___ Dateneinträge ___
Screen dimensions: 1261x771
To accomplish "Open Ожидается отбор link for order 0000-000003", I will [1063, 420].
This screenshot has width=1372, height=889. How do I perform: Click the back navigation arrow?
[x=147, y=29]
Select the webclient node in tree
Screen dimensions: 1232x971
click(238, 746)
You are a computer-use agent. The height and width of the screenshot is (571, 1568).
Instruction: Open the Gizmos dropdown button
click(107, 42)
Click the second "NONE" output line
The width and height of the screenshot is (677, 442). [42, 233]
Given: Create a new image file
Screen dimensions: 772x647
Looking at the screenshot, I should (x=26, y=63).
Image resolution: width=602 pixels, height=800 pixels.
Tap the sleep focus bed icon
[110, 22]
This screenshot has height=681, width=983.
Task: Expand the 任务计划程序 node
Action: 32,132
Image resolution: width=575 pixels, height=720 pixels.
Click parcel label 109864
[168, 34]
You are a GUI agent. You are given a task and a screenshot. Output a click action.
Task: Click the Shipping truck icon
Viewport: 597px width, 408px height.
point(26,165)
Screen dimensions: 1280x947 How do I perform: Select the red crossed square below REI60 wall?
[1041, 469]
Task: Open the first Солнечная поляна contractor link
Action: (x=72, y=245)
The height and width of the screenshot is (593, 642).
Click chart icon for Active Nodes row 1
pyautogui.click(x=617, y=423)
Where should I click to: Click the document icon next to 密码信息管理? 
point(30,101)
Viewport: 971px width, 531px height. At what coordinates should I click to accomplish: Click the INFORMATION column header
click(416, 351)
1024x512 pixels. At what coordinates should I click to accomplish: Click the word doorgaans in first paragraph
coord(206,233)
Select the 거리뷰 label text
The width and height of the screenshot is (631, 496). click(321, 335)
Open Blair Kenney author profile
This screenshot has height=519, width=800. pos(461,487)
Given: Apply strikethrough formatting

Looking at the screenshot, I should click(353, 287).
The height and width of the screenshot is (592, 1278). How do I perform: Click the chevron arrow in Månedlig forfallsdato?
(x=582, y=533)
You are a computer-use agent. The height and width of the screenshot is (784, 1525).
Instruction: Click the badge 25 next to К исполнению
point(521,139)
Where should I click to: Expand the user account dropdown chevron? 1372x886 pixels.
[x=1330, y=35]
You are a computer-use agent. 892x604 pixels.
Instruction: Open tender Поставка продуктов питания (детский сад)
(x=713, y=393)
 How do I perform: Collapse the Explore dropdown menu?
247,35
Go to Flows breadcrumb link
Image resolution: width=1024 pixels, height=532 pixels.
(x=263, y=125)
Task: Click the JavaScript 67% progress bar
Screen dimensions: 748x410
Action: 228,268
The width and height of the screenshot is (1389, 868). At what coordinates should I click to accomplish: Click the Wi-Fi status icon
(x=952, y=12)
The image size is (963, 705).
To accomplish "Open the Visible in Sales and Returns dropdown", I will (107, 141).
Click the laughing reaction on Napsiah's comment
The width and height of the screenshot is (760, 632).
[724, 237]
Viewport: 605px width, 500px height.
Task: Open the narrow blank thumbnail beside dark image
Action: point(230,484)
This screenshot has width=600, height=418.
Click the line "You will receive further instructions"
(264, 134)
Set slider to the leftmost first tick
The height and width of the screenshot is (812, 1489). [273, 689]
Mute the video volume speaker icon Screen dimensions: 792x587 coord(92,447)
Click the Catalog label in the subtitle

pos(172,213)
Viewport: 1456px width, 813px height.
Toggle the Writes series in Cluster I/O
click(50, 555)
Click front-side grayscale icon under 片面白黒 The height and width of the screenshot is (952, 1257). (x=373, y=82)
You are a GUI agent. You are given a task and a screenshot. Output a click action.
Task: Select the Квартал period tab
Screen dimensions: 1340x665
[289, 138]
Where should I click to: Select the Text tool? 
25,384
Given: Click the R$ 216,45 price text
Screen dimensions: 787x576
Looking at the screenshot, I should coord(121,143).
___
Aufgabenstellung |
Gib die Daten vom Anfang bis einschließlich der Zeile mit "The width and height of the screenshot is (631, 496)." Zeile für Zeile unverändert wieder.

Ergebnis der Übung |
Screen dimensions: 1261x771
To accomplish "Open Ожидается отбор link for order 0000-000003", I will [1063, 420].
This screenshot has width=1372, height=889. How do I perform: Click the back navigation arrow?
[x=147, y=29]
Select the webclient node in tree
Screen dimensions: 1232x971
click(238, 746)
You are a computer-use agent. The height and width of the screenshot is (571, 1568).
Instruction: Open the Gizmos dropdown button
click(107, 42)
Click the second "NONE" output line
The width and height of the screenshot is (677, 442). [42, 233]
Given: Create a new image file
Screen dimensions: 772x647
Looking at the screenshot, I should (x=26, y=63).
Image resolution: width=602 pixels, height=800 pixels.
Tap the sleep focus bed icon
[110, 22]
This screenshot has height=681, width=983.
Task: Expand the 任务计划程序 node
Action: 32,132
Image resolution: width=575 pixels, height=720 pixels.
Click parcel label 109864
[168, 34]
You are a GUI agent. You are given a task and a screenshot. Output a click action.
Task: Click the Shipping truck icon
Viewport: 597px width, 408px height.
point(26,165)
Screen dimensions: 1280x947 How do I perform: Select the red crossed square below REI60 wall?
[1041, 469]
Task: Open the first Солнечная поляна contractor link
Action: (x=72, y=245)
The height and width of the screenshot is (593, 642).
Click chart icon for Active Nodes row 1
pyautogui.click(x=617, y=423)
Where should I click to: Click the document icon next to 密码信息管理? 
point(30,101)
Viewport: 971px width, 531px height. At what coordinates should I click to accomplish: Click the INFORMATION column header
click(416, 351)
1024x512 pixels. At what coordinates should I click to accomplish: Click the word doorgaans in first paragraph
coord(206,233)
Select the 거리뷰 label text
The width and height of the screenshot is (631, 496). click(321, 335)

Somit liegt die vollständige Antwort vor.